Jung Jae-hoon Jan 20, 2015

A domestic team of researchers developed a method to synthesize thin graphene film by rolling up metallic foil used as a catalyst

The research team of Professor Jo Gil-won from POSTECH Dept. of Chemical Engineering, researcher Bong Hyo-jin and Dr. Jo Sae-byeok announced on the 19th that it had developed a technology to drastically improve production efficiency of graphene, which is drawing attention as a ‘dream material’ because of its electric conductivity higher than copper, strength greater than steel and thermal conductivity higher than diamond, by rolling it into the form of a scroll.

Professor Jo Gil-won <Professor Jo Gil-won>

The outcome of this study, which was recently published as a cover paper of an international academic journal for materials field ‘Nanoscale,’ draws academic circles’ attention by being a technology for large-area mass-production system that is directly relevant with graphene commercialization.

Although numerous studies are being conducted on graphene competitively across the globe, studies about large-area mass-production system have not made any progresses. This is because not only it involves a large amount of raw ingredient and energy consumption, but also it requires complicated facilities and a long production time.

The research team designed a simple method to synthesize thin graphene film by rolling up metallic foil, which is used as a catalyst, into the shape of a scroll. In general, thin graphene film is manufactured by reacting raw ingredient to the surface of a catalyst. However, when thin graphene film is made using this new technology, the number of reactions between raw ingredient, which passes through gaps in the scroll, and the surface of catalyst can be increased, and thus the amount of ingredient consumption is lowered drastically.

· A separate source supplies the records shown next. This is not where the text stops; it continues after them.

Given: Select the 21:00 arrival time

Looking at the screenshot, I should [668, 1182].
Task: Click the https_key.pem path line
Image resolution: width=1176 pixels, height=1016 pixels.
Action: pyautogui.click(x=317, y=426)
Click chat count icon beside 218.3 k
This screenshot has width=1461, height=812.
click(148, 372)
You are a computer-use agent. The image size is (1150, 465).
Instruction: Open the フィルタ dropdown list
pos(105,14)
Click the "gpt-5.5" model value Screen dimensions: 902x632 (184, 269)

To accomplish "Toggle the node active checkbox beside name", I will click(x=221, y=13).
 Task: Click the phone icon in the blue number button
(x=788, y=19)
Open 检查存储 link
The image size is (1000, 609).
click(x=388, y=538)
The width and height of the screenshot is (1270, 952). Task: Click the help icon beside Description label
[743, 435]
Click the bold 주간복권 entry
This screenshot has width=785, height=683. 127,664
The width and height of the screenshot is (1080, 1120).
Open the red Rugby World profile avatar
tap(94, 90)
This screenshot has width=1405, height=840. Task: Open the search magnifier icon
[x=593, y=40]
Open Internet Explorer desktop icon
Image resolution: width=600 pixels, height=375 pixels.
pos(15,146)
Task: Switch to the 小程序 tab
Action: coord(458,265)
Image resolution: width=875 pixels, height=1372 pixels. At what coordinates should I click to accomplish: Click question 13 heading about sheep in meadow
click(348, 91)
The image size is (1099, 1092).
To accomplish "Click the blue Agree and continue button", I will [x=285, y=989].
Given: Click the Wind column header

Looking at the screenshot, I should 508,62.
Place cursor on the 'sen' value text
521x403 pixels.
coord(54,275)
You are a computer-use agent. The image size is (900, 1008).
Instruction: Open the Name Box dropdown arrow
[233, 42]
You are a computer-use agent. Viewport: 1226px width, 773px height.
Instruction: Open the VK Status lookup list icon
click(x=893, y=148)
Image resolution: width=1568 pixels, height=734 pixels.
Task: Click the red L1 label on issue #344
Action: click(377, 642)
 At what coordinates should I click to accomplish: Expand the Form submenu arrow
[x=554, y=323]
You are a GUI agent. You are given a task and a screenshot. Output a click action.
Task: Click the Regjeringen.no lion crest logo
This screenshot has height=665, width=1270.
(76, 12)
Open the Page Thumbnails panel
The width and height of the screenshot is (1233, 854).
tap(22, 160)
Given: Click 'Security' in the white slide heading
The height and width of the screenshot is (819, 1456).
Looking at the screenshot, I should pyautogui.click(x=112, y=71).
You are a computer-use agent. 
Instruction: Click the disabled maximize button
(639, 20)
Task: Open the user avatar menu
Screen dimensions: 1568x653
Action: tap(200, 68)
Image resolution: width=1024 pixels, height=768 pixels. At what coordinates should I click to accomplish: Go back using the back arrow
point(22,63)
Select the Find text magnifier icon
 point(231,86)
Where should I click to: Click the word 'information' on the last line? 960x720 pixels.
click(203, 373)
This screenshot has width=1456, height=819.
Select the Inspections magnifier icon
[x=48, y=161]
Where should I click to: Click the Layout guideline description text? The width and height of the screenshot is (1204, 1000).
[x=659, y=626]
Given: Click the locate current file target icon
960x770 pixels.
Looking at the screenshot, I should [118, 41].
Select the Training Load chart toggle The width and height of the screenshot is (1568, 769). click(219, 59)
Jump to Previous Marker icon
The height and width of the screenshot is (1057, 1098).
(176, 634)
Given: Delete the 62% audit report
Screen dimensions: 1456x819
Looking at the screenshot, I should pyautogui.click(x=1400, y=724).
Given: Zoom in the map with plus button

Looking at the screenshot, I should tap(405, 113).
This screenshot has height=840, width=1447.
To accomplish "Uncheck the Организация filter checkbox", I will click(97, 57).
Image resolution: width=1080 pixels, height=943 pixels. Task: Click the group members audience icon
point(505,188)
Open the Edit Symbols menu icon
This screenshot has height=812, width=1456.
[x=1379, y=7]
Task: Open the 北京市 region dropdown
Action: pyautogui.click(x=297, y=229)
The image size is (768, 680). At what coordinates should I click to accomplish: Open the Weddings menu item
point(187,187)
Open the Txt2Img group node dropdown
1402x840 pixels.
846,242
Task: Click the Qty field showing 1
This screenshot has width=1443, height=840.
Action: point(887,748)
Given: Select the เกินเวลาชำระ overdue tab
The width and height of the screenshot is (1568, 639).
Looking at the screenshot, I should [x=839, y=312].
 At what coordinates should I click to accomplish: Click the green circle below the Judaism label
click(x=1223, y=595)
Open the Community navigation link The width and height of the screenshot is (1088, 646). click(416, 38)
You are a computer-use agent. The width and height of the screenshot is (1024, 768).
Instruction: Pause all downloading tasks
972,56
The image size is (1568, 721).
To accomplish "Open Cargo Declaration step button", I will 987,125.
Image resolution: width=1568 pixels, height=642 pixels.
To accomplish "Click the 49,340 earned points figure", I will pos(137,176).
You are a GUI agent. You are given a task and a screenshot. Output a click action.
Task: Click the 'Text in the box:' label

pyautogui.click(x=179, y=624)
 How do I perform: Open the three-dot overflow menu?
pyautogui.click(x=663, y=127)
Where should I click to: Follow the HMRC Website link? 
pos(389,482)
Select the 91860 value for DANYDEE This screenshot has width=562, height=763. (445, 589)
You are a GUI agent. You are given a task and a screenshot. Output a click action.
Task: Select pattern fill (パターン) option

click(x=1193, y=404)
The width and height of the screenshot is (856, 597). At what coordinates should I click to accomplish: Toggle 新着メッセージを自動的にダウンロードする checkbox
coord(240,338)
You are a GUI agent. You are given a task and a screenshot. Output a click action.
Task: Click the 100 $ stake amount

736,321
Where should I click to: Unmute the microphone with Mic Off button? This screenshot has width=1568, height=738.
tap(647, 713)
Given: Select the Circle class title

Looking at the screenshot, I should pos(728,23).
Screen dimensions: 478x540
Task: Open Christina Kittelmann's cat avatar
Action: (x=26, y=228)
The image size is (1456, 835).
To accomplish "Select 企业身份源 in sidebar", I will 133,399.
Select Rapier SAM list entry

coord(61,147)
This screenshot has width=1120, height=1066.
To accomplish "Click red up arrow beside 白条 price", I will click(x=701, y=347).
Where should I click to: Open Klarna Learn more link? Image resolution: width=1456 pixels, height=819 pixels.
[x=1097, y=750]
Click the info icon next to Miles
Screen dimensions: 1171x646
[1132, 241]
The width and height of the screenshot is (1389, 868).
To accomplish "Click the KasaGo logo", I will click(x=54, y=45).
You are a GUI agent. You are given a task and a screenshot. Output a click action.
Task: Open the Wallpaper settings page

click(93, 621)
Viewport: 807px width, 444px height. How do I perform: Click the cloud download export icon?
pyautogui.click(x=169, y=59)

In addition, this method increases spatial efficiency considerably as the film is rolled up in to a scroll. Therefore, it allows even small-sized reactors to be used in the manufacturing process. Accordingly, complicated facilities are no longer necessary and manufacturing time or the associated energy consumption is reduced

“By maximizing production efficiency of thin conductive graphene film, we solved one of the biggest obstacles in commercialization,” said Professor Jo Gil-won. “Thin graphene film produced this way can be used as an electrode for flexibly bendable electronic devices, such as wearable smart devices.”

This study was conducted with support from ‘Nano-based Soft Electronics Research Team’ for the Ministry of Science, ICT and Future Planning Global Frontier Project.